As someone already in retirement, this is an issue I’m well aware of. It’s not like it keeps me up at night but every time a large bill appears on the horizon, I become increasingly aware of the risk.
For those of you still a long way from retirement, there are many issues over which you have little control. But there are two that I’ll talk about here: inflation and longevity.
There are steps you can and should take before you retire and leave the workforce. The idea is to minimize the financial pain that makes life an unhappy place to be.
With the global pandemic front of mind, longevity is more of an issue for some of us than for others. Those of us who survive the pandemic will return to these two concerns for which there are some partial solutions.

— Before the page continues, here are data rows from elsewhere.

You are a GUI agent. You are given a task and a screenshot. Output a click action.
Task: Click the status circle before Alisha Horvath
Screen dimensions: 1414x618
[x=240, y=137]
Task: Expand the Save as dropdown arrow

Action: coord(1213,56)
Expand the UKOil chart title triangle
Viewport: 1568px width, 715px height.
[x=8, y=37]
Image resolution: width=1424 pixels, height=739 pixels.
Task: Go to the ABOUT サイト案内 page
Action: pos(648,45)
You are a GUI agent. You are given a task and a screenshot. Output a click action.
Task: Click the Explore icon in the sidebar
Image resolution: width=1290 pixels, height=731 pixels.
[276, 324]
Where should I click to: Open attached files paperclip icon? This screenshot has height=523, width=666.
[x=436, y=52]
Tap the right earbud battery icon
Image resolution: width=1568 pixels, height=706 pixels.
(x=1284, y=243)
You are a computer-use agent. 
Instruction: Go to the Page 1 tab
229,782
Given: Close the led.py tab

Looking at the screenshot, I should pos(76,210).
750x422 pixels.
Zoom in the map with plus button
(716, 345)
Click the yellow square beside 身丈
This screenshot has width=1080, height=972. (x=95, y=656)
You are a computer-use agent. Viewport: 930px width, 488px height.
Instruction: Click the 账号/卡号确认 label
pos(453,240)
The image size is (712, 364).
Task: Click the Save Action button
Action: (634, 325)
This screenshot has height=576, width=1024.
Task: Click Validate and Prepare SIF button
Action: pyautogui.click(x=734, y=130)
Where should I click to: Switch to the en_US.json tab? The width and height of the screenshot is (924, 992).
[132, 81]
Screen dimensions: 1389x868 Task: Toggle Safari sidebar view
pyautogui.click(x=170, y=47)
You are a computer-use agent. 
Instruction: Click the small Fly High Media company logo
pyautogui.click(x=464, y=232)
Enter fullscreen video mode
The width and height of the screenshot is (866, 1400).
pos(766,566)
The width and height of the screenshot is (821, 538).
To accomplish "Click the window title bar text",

To start, here’s one of the short videos I created to introduce the online course associated with my ebook, The Dynamics of Retirement. Inflation and longevity are but two of the dynamics you’ll have to deal with. (I’ve tried to add this video but am currently having a problem with YouTube.) https://fast.wistia.net/embed/iframe/9yqu3z8uvx
There are no simple answers available. But that doesn’t mean you can’t take reasonable steps along the way to minimize financial pain in retirement
The first option involves Social Security. The vast majority of working Americans have been paying into the system since they got their first paycheck. Along the way, we get used to the idea of having our paycheck shrink, mindful there’s no guarantee we’ll live long enough to get it back. What it also means is that your current payments are to some extent providing a safety-net income to those born years or decades before you.
Longevity implies you living for many years past your retirement date. Which in turn implies that your children will be paying into the system to support you down the road. Social Security has become a fundamental component of our society when it comes to taking care of our elderly. There’s virtually no motivation to allow our senior citizens to die in the street for lack of money.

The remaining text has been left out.